*Record extracts*.

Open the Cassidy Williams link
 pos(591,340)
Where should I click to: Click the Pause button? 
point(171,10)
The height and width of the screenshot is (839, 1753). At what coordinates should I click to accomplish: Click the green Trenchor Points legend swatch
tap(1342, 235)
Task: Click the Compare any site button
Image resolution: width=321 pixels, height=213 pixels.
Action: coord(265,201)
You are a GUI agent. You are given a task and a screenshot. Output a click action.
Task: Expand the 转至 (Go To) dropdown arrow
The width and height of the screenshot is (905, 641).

*Exercise task*. Copy the records above word for word, from the line containing "You are a GUI" through the end of the records, including both.

*Exercise answer*.
You are a GUI agent. You are given a task and a screenshot. Output a click action.
Task: Expand the 转至 (Go To) dropdown arrow
The width and height of the screenshot is (905, 641).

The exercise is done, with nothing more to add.